Another most popular threshold is suggested by Achanta et al. [3] in literature. The proposed threshold is twice the average saliency value as given in (4). This threshold is used by several researchers subsequently as shown in Table 4 .

$$ T = \frac{2}{W \times H}\sum\limits_{x = 0}^{W-1}\sum\limits_{y = 0}^{H-1}\mathbf{S}(x,y) $$
(4)

Judd et al. [62] suggested to use such threshold which can highlight some percentage of image pixels (e.g. 1,3,5,10,15,20,25,30) to be salient. Rosin et al. [149] employed Tsai’s moment preserving algorithm [175] for determining the global threshold. In Tsai’s algorithm, a grey level image is assumed as a blurred version of an ideal binary image. In order to find the ideal unblurred version of the image i.e. binary image, first three moments are preserved. Thus, these three moments are same in grey level image and the binarized version of the image. The i - t h moment (m i ) of an image I is defined as below:

$$ m_{i} = \frac{1}{W \times H}\sum\limits_{x = 0}^{W-1}\sum\limits_{y = 0}^{H-1}\mathbf{I}^{i}(x,y) $$
(5)

Alexe et al. [4] first resized the saliency map to 64 × 64 resolution and then found the threshold to be the average saliency value at this re-scaled saliency map. Otsu algorithm [127] has also been employed by various researchers such as Khuwuthyakorn et al. [67], Luo et al. [109], Liang et al. [93], Hu et al. [49] etc. Otsu algorithm is a clustering based algorithm to determine the global threshold. In this method, a global threshold is determined such that the spread between the foreground pixels and the background pixels is maximum while the combined intra-class spread is minimum.

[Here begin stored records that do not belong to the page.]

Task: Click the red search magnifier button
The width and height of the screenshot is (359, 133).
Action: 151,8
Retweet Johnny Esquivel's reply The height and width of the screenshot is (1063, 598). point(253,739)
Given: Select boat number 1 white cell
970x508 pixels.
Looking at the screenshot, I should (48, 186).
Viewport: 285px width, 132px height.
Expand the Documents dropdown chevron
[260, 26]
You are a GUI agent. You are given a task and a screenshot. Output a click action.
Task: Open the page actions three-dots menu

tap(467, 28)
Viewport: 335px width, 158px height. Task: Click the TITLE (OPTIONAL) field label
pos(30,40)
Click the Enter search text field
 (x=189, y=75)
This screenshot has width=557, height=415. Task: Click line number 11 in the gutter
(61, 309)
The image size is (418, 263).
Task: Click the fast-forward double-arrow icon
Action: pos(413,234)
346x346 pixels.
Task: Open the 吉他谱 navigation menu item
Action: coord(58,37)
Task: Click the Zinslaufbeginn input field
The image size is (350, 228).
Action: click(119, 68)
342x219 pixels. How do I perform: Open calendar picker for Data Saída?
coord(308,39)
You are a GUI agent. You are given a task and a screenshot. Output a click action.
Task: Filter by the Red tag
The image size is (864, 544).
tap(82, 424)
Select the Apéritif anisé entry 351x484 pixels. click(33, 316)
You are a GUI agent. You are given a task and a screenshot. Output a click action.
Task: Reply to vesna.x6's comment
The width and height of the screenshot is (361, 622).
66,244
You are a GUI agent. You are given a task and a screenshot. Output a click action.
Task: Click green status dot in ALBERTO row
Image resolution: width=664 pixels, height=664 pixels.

Yu et al. [196] proposed using a threshold which is a t times the average saliency value. The value of a t is set to a low value in order to get high recall rate. Jia et al. [54] and Scharfenberger et al. [154] suggested using a threshold which is sum of two quantities i.e. mean (m) and standard deviation (s) of the saliency map.

Jiang et al. [57] and Zhao et al. [210] employed a threshold which is obtained by multiplying the average saliency value with a factor of 1.5. This multiplication factor was varied between [0.1,6] by Wang et al. [181] and it was set to 1.7 by Xu et al. [188]. Similarly, Xu et al. [189] introduced another factor ? to be multiplied with the average saliency value for determining the threshold. A pixel in the saliency map (SMAP) is termed as a salient if its value is more than ? ×mean(SMAP), otherwise it is marked as background. Singh et al. [165] and Arya et al. [5] have suggested a two step thresholding. In the first step, object’s silhouette’s are determined using Canny edge operator [18]. Subsequently, mean value of the saliency map corresponding to object’s silhouette is used as threshold. Guo et al. [44] have suggested using median value of the saliency map as the threshold.

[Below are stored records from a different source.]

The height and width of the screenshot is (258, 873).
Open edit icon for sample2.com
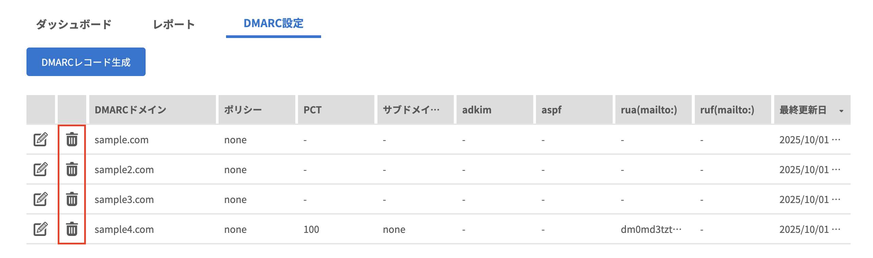pos(40,169)
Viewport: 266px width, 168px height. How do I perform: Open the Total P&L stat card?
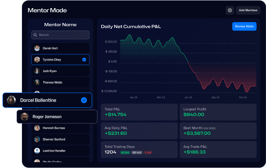click(x=139, y=112)
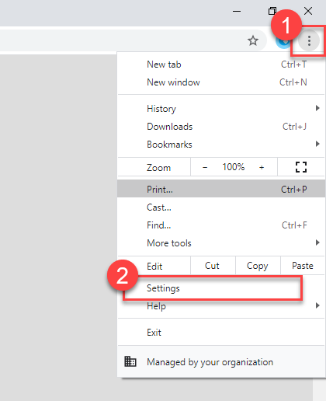Select Cast... menu item

pos(221,207)
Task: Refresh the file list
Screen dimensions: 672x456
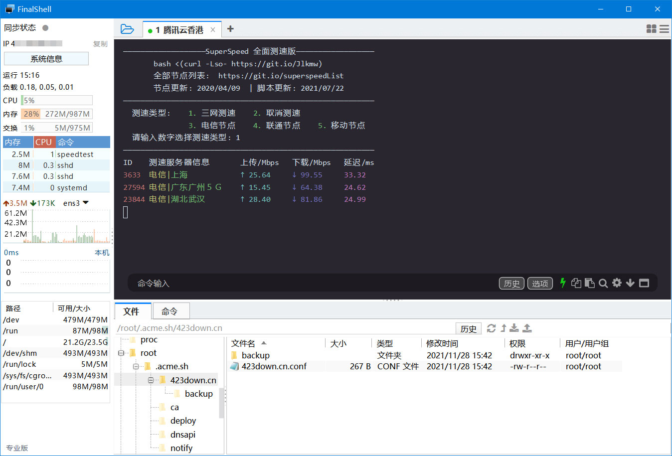Action: coord(492,328)
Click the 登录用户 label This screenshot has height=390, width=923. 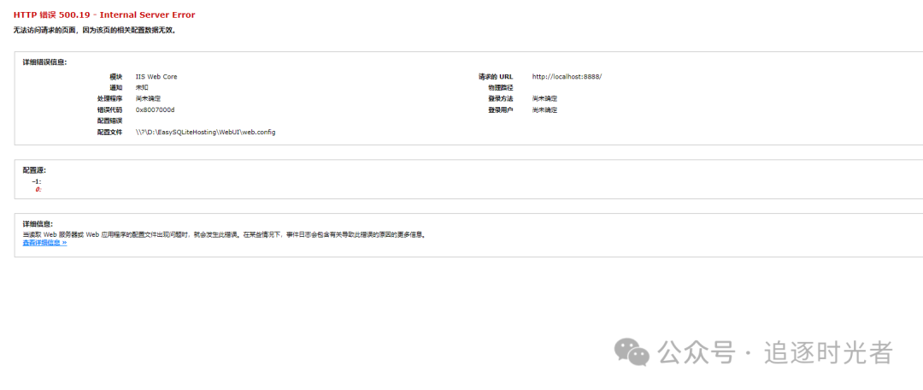click(x=500, y=109)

Gao et al. [37], Zhang et al. [198], Lu et al. [108], Liu et al. [99], Zhou et al. [215] used the average saliency value as the threshold while Wang et al. [179] set the threshold to be half the maximum saliency value. Ren et al. [145] have suggested saliency cut algorithm for converting the saliency map into binary attention mask. In saliency cut algorithm, an attention window AW of size 10 × 10 is first initialized such that the center of the window is the position where mean saliency value in the window in maximum. This window is then extended in both x-direction and y-direction until the pixels on the boundary are smaller than a fixed threshold. Zhou et al. [212] set the threshold to be equal to maximum of the twice of the average saliency value and the maximum grey level value. Kumar et al. [78] have employed negative transform of the mean saliency value as threshold. In their research work, the saliency map was normalized between 0 and 255.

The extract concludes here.